WHAT YOU NEED TO DO:
Isolate every line in the records below with "Toggle" in it.
■ ■ ■ ■
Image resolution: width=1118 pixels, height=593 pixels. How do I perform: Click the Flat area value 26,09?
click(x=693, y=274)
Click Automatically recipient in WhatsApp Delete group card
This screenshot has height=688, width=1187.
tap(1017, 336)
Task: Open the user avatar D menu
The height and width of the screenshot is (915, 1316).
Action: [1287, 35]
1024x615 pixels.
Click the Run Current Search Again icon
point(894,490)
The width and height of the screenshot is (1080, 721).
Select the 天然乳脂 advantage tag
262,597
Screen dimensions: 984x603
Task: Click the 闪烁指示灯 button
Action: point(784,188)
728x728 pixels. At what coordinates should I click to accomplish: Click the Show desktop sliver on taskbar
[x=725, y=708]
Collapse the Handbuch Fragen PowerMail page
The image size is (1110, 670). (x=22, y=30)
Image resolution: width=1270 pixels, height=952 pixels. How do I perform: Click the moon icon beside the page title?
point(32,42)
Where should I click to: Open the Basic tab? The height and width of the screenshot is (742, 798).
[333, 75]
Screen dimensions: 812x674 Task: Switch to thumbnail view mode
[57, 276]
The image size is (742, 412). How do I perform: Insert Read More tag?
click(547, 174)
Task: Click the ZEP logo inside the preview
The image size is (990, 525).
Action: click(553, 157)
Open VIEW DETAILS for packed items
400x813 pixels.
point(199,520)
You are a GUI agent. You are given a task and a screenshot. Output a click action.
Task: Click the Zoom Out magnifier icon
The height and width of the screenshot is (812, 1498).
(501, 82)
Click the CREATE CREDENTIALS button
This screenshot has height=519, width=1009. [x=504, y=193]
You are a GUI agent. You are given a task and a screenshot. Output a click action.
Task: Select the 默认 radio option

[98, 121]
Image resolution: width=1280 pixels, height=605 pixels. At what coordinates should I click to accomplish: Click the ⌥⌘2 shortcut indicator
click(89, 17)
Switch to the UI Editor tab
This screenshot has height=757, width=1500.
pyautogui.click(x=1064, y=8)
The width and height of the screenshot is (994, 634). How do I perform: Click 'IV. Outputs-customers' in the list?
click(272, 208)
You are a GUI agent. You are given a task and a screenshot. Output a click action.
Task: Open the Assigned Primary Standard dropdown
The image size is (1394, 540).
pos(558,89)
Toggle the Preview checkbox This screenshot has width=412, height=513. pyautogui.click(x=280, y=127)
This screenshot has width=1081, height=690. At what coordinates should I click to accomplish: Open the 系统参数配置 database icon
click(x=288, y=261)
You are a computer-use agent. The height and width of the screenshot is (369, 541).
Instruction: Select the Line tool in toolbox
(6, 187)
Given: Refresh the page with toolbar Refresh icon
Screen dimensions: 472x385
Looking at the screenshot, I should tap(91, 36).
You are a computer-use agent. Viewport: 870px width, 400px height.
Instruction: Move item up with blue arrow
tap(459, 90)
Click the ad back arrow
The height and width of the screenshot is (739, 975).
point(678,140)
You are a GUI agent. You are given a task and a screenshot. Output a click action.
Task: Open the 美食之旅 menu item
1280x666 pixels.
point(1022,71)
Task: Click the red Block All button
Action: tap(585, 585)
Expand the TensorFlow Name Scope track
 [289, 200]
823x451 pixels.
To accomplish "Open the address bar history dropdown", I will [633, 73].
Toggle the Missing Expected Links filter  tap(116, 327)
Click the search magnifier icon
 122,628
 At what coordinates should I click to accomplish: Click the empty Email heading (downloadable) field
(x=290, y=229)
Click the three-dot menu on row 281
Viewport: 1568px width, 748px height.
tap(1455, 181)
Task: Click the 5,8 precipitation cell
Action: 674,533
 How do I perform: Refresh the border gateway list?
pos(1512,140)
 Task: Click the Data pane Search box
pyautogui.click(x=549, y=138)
■ ■ ■ ■
WRITTEN ANSWER:
Toggle the Preview checkbox This screenshot has width=412, height=513. pyautogui.click(x=280, y=127)
Toggle the Missing Expected Links filter  tap(116, 327)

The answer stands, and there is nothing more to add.